From: Anne Pemberton <apembert@erols.com>
Date: Mon, 23 Apr 2001 18:17:35 -0400
Message-Id: <>
To: "Matt May" <mcmay@bestkungfu.com>, <apembert45@lycos.com>, "Jonathan Chetwynd" <j.chetwynd@btinternet.com>, <w3c-wai-gl@w3.org>, "Marja-Riitta Koivunen" <marja@w3.org>

	Your little exercise wasn't "scientific", and in fact it doesn't even
qualify as "research". There are billions of users of the web, all kinds of
people in all walks of life. A study of 8 people out of billions isn't
scientifically significant. Further, you didn't bother to compile a table
of your results, but presented only "averages" for comparison. It's not
possible to make any deductions based on incomplete data. And, the biggest
problem in this piece of psuedo "science" is the blatant prejudice of the
"researcher". It's just hard to take something serious as "research" when
all it's doing is supporting a personal prejudice. 

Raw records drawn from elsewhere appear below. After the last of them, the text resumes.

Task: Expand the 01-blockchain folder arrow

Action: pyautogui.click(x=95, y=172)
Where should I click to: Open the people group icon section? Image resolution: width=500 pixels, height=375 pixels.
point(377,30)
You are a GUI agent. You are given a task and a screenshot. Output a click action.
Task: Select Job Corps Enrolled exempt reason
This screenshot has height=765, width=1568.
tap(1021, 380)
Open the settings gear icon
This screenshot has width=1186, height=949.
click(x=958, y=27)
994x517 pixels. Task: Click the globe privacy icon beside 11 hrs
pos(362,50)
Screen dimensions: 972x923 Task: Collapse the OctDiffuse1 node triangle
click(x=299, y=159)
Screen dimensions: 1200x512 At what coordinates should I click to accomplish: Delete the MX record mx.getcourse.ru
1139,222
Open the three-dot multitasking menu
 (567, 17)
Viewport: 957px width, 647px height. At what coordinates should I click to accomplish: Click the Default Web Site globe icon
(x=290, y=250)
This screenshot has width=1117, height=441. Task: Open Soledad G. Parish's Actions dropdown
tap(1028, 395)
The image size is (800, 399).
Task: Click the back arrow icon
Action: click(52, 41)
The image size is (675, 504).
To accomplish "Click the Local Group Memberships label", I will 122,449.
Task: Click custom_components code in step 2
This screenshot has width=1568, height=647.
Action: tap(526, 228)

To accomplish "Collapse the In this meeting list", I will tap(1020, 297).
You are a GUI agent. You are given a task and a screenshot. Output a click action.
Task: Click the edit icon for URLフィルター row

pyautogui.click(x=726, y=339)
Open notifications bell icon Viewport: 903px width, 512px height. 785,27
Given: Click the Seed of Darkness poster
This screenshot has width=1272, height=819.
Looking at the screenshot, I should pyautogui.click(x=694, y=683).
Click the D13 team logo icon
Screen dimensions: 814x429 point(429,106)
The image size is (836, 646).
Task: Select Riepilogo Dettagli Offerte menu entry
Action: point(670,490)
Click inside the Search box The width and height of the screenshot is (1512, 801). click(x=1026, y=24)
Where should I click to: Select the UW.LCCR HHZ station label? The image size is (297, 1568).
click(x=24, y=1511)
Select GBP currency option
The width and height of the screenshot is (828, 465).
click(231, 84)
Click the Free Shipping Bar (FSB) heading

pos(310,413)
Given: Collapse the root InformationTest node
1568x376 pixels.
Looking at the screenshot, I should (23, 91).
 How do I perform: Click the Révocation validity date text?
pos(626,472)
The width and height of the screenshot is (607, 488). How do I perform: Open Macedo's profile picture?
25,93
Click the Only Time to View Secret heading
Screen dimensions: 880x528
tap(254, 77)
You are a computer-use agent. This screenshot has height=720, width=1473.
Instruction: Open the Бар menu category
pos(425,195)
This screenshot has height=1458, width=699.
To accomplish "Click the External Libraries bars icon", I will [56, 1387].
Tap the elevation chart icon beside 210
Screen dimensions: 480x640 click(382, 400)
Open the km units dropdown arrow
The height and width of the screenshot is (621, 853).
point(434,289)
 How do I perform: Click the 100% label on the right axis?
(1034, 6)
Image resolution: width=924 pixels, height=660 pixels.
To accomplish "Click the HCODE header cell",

	Oh, I didn't see any similarity between the Tiffany site and Jonathon's


At 09:58 AM 4/23/01 -0700, Matt May wrote:
>----- Original Message -----
>From: "Anne Pemberton" <apembert45@lycos.com>
>> Incidently, I have a difficult time with so much said and inferred that
>sound and multi-media are mis-used on the web. It is distressing to see how
>often something that displeases or doesn't appeal a person is judged
>"mis-used". One man's useless is another man's essential.
>MM I didn't say multimedia displeased or didn't appeal to me. I said I've
>run scientific tests which show that multimedia sites such as those
>demonstrated by Jonathan are less usable than standard HTML-based web pages,
>due to inconsistency, non-discoverability and distraction, and this is
>consistent with other research in the field of web usability. It's not a
>personal opinion.
>Multimedia sites are designed not to look or function like one another,
>which turns the navigation process from something learned by repetition into
>something that needs to be re-learned at every page. Additionally, sites
>like these obscure information by not being searchable (the text inside is
>not only invisible to screen readers and text browsers, it can't be parsed
>by search engines either). Yes, they look nicer and some people prefer them
>on subjective criteria, but nothing that's been suggested here leads to an
>objective statement that multimedia treatments of all the pages on the web
>aid the accessibility of the whole web. Much less how to make
>non-educational or non-entertainment sites accessible in this manner.